Wait. Did that blurb up there say something about a test and rules? Oh yes! AFTDA members are the best of the best! We aren't just on the mic talking about pretty girls skating in circles.

We take this gig seriously.

AFTDA members are expected to know the most up to date WFTDA rule set. All 43 pages, including hand signals. It's a lot to know but if the announcer doesn't know it how are they going to explain it to you?

ECDX 2011 calling with Sashion Victim (Providence Roller
Derby vs. DC Rollergirls)
The certification test is given several times a year and mostly at large venue events, like the Big 5 Tournaments and the East Coast Derby Extravaganza put on bu the Philly Roller Girls every Summer (or as I like to call it: Roller Derby Summer Camp) ECDX is where I passed my certification test with a 98! I was pretty excited to say the least!

The AFTDA also has a Code of Conduct. You might be wondering why announcers would need a Code of Conduct for....Well, say you are a jammer and just reentered the track from the penalty box. Not one blocker has turned around to see you and all of a sudden the announcer calls out "Jammy McJammer is out of the box and about to pass through the pack!" Suddenly everyone turns around and sees her! D'oh! Not ok. This is a serious NO-NO in announcing and, conveniently enough, is addressed in the COC (another acronym). Derby announcing isn't like major league sports. Derby generally takes place in smaller venues and spectators and skaters alike can hear our announcing. The announcer’s job is to explain what just happened, not predict the future.

The AFTDA strives to make sure announcers do not:

  • give away jammer position
  • coach from the mic
  • talk about a strategy that a team is about to try

Good announcing should have nothing but a positive impact on the bout. Educate and entertain, that’s my motto. Bad announcing can get you punched at the after party!

■ ■ ■ ■ ■

*INSTRUCTIONS:*
1. According to the text on roller derby announcing, how many pages long is the WFTDA rule set?
2. Retype the part of the roller derby announcing text starting with "We take this" and going on through "vs. DC Rollergirls)".
3. Write what comes next in the text on roller derby announcing, picking up after its last sentence.
The material that follows is not needed for any of this.

*EXCERPTED DATA:*

■ ■ ■ ■ ■

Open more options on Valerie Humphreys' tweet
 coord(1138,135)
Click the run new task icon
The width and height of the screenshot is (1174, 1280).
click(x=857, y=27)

■ ■ ■ ■ ■

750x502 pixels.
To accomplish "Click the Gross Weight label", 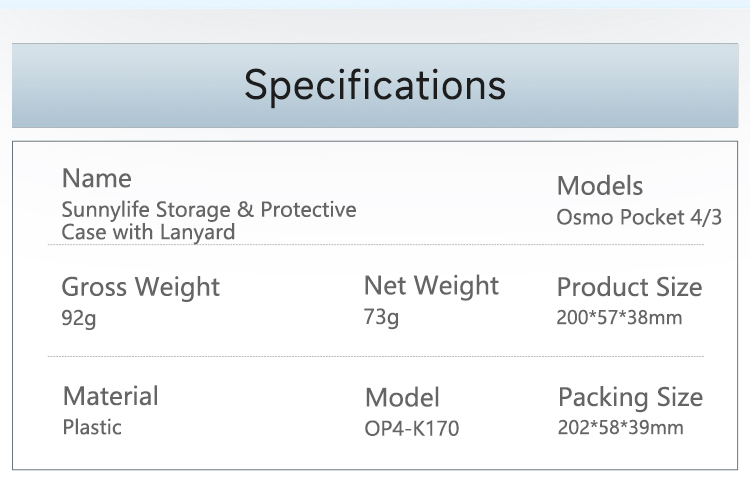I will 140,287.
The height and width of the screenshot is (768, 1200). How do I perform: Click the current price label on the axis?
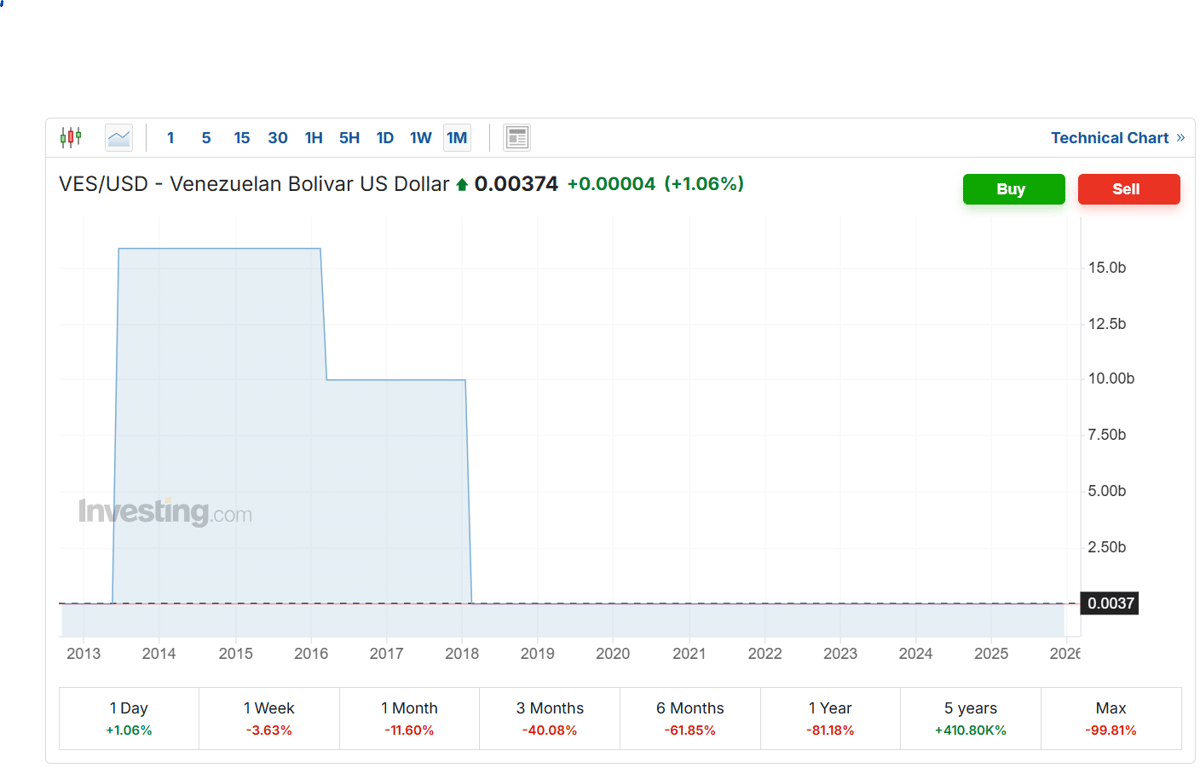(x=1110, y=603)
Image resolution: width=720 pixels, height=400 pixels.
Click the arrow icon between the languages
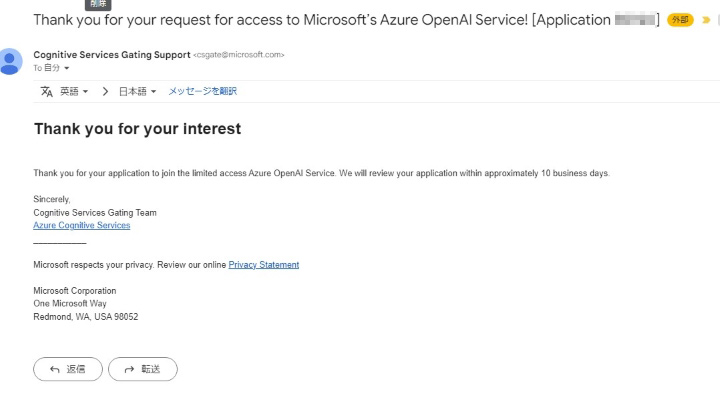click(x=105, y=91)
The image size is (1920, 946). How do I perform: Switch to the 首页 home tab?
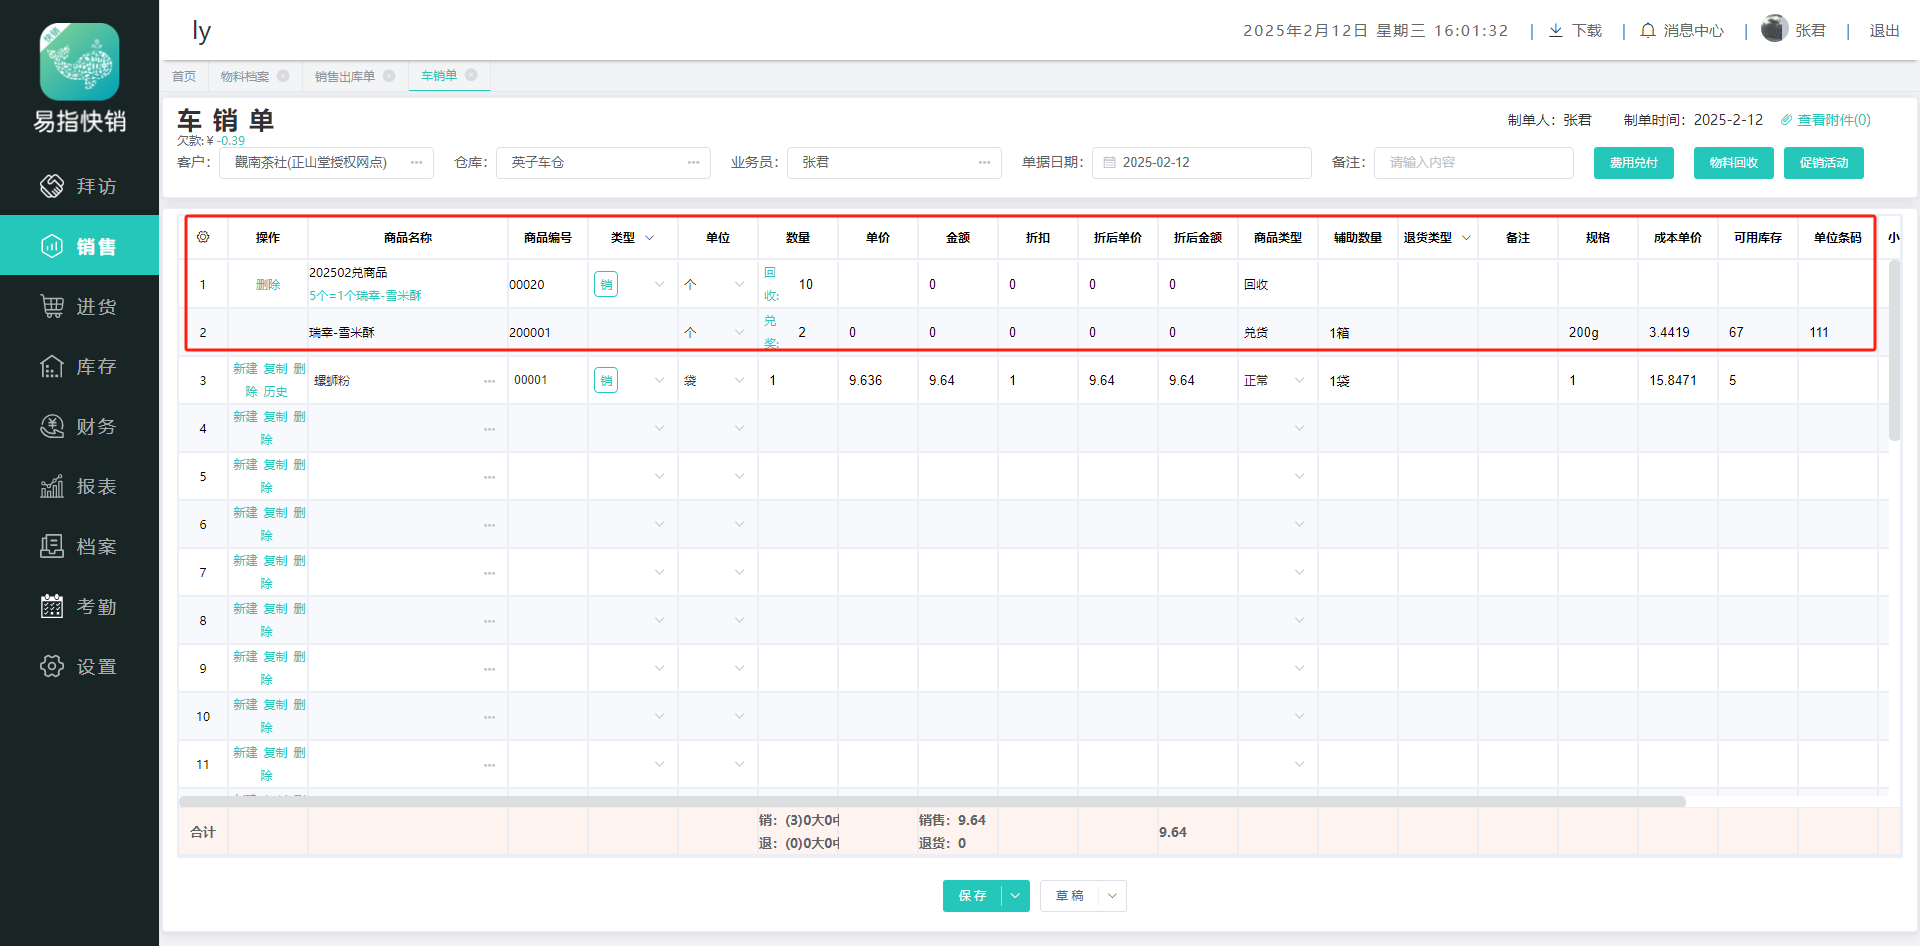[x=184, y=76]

■ ■ ■ ■ ■

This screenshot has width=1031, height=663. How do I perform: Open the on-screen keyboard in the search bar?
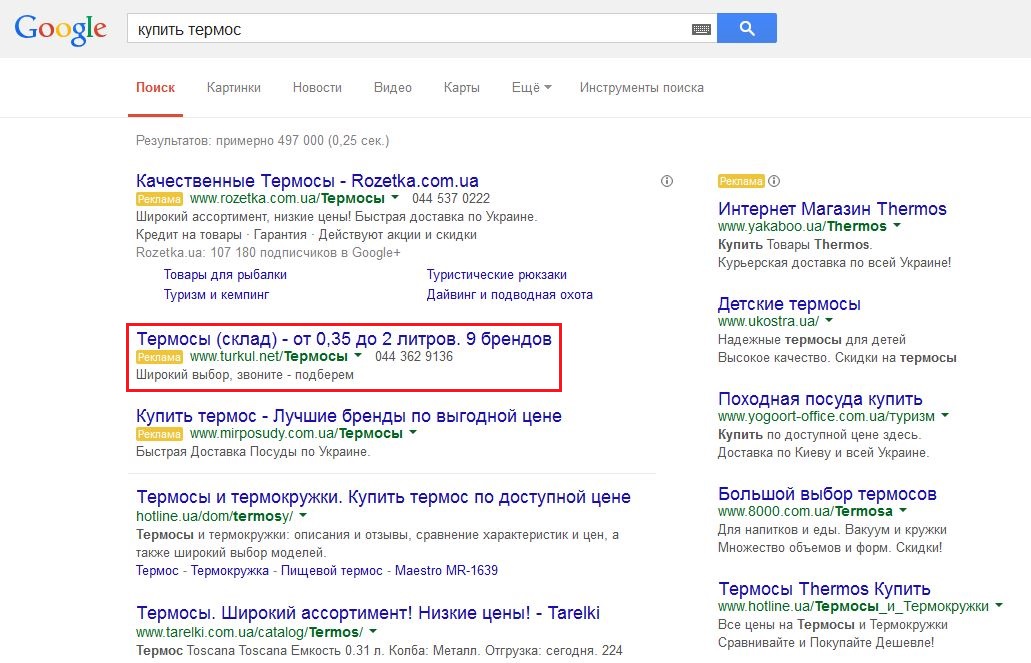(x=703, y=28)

■ ■ ■ ■ ■

*ANSWERS TO THE EXERCISE:*
1. 43 pages

2.
We take this gig seriously.

AFTDA members are expected to know the most up to date WFTDA rule set. All 43 pages, including hand signals. It's a lot to know but if the announcer doesn't know it how are they going to explain it to you?

ECDX 2011 calling with Sashion Victim (Providence Roller
Derby vs. DC Rollergirls)

3.
The AFTDA has a Board of Directors (BOD, I told you there are tons of acronyms). the BOD is made up of our Regional Representatives including the Eastern Rep, Boston Derby Dames very own Pelvis Costello.

I have known Pelvis for quite some time now, and I have to say he is one of my AFTDA derby announcing heroes. He is very witty and I dare say the master of pop culture references. He is also very knowledgeable about the sport. He was so very understanding and patient with me as I learned the ropes at my first WFTDA Regionals last year.

Working with one of her annoucer idols, Mr.
Jake Steel of the LIRR at ESS 2010.
Another one of my AFTDA announcing heroes is Long Island's Jake Steel.  He has been with LIRR (Last one, I promise.) since they first started up. I am proud to say the majority of my clever derby lines come from this man. He single handedly wrangles all of the announcing for the Empire Skate Showdown, New York’s roller derby tournament. That’s a lot of work and don't think we don't appreciate you for it Mr. Steel!

I have a very long list of announcing heroes so I won't subject you to all of them. But please keep in mind the next time you are at a bout and there is a good announcer who is speaking clearly, explaining the rules, is witty and doesn’t piss off the skaters. That might not be your average run of the mill announcer calling that play by play. You might be in the presence of an AFTDA certified announcer!

See you track side!

Ida Feltersnatch
Certified AFTDA Announcer
Ida on AFTDA
Ida on Facebook


  1. Blatant blog link alert! (if it's even allowed)
    I posted an interview with Reverend Al about AFTDA and how difficult it is to be neutral on the mic.
    Besides my general stage fright, I think not telling the skaters whats going on would be the hardest part, that and thinking of an announcer name. I think Ida's is one of the best actually.

  2. Mizz CommunicationAugust 18, 2011 at 1:22 PM

    And she writes too. Is there anything you can't do, Miss Ida?